That said, Harden’s essay sparks a good conversation with an excellent question:
What’s still unclear is whether or not we’d allow, as a profession, someone to use AI to get legal help. If we’re not at that point yet, then at what point would we be ok with that? And to figure out whether or not we’re at that point, I think we need some type of Turing-style test that we can point to. This is kind of the point with the bar exam and lawyers - like it or loathe it, it’s a metric that we can point to and say “this person should be allowed to practice law because they got a score of ___.” Otherwise we’re just moving goalposts around.
But the answer stops short of charting a course, so let’s try to do better.
The core problem is that comparing AI to “random human help” sets the bar so low that nearly any semi-coherent chatbot can trip over it, and it provides the same recourse for reckless legal advice as you have against a random human: none.
Lawyers are held to a higher standard. We’re licensed precisely so that we can lose our license if we screw up, which is often the end of a lawyer's career. Benchmarks of “normal quality” don't mean anything without consequences when reliability fails.
Further, Harden never decides who he’s addressing.
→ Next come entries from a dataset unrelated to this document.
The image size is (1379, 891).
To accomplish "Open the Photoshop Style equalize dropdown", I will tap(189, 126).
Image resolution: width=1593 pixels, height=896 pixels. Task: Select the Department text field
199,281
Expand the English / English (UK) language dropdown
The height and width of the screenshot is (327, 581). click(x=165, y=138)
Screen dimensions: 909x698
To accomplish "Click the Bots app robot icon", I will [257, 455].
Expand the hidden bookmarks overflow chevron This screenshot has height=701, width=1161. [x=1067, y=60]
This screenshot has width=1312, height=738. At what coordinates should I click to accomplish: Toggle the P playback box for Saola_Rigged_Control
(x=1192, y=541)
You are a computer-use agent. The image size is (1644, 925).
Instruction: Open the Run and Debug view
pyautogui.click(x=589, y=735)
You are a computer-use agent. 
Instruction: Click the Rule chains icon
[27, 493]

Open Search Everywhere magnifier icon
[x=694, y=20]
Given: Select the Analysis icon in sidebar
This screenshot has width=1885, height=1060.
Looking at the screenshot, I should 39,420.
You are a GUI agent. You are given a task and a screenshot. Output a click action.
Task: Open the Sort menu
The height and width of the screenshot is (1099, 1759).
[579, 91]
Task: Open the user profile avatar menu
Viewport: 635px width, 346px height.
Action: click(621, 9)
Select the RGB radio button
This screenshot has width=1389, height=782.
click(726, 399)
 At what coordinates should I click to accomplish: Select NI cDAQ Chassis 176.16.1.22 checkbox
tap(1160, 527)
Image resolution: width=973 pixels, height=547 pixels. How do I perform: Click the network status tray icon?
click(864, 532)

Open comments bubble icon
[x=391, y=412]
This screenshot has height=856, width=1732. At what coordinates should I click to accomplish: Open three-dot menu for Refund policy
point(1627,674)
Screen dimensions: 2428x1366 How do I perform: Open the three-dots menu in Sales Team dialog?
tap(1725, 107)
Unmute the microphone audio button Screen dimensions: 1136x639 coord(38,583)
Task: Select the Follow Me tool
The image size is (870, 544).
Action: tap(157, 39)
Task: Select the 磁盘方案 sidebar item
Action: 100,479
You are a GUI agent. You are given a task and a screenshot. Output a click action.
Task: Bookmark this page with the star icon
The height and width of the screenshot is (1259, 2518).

When discussing confidentiality, he hints at regulatory concerns. His anecdotes about LiveHelp volunteers suggest an audience of legal-aid designers. Yet the rhetorical nods to clever branding (“alliteration is nice”) feel aimed at legal tech founders. Each group poses different questions. Regulators require explicit thresholds: error-rate ceilings, jurisdictional accuracy bands, disclosure protocols, etc. Legal-aid designers looking out for their operations and clients want to know integration costs, content governance, and volunteer displacement. Legal tech product managers need acceptance criteria they can translate into feature backlogs and QA benchmarks. The Bartleby Baseline satisfies no audience.
Another version of this idea might replace the Bartleby question with tiered claims for service, with corresponding predictable triggers if the service fails, scalable governance, and consequences for breach:
Community Parity – General purpose AI without legal guardrails (i.e. Chatbots that don’t refuse legal questions) must equal median non-lawyer help (the floor). Providers are required to make self-declarations of benchmark results that need to be filed with a public registry, with mandatory transparency reports. Consequence for “malpractice” could be public delisting (i.e., mandatory legal guardrails), corrective notices to users, and modest administrative fines.
Professional Safety – AI must be comparable to licensed human practitioners on common discrete issues. Providers require a conformity assessment by an accredited body (perhaps following the EU AI Act model) and must hold professional-indemnity insurance sized by usage volume. A retained interaction log (with privacy safeguards) becomes the fact record for (possibly automated) post-incident analysis of “malpractice”, addressing the evidentiary gap that shields bad legal systems today. Consequences for the provider would mean suspension of the conformity assessment and compensation from the insurer.
Critical Reliance & Continuous Disclosure – AI must meet or exceed regulated professional standard in high-risk contexts, and providers must publish errors and remediation timelines continuously. Responsibilities could be analogous to bank‐capital rules with statutory licensing of the provider, periodic audits, and a reserve fund sized by usage volume. Consequences could mirror medical-device law, meaning license revocation, personal liability for officers, and potential criminal penalties for willful deception.
Framing the answer to the original question in tiers supplies regulators with threshold logic, product teams with build targets, and legal-aid providers (and their users) with transparent guarantees.
Benchmarks alone are toothless if malpractice merely means “try harder next release”. By attaching each tier to explicit governance instruments and pre-defining penalties, we can turn abstract reliability scores into enforceable obligations and service expectations. Then AI providers that wish to market at Tier 2 or Tier 3 will need to accept the same career-ending consequences that lawyers face.